__What the task requires__. Each line of the listing that includes the string "agent" is to be identified and copied.

**** Data in this exercise

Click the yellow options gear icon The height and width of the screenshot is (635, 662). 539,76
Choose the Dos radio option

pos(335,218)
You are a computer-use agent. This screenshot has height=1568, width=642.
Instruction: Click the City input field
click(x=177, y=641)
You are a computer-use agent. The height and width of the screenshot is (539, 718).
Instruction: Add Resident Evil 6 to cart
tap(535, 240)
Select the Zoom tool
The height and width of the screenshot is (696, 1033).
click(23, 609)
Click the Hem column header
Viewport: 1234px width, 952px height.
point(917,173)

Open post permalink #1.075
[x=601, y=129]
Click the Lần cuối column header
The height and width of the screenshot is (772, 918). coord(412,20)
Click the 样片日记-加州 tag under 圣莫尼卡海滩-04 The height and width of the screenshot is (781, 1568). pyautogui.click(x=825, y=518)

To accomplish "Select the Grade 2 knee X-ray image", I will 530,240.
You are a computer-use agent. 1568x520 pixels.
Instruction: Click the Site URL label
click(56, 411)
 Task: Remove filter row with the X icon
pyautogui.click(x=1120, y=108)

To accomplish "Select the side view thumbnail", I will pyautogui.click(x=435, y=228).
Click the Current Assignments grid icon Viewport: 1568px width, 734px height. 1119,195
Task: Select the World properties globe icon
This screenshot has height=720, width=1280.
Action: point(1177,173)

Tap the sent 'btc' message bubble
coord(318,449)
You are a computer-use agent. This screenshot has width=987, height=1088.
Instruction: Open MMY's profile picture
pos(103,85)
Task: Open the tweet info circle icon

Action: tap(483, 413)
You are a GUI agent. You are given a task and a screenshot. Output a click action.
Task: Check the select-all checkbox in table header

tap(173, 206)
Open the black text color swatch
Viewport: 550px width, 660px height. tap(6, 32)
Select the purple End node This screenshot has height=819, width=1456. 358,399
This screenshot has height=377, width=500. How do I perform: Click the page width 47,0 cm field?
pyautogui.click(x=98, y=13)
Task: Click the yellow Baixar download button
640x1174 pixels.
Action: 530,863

********

__Solution to the problem__.
You are a computer-use agent. This screenshot has height=1568, width=642.
You are a computer-use agent. The height and width of the screenshot is (539, 718).
You are a computer-use agent. 1568x520 pixels.
You are a computer-use agent. This screenshot has width=987, height=1088.
You are a GUI agent. You are given a task and a screenshot. Output a click action.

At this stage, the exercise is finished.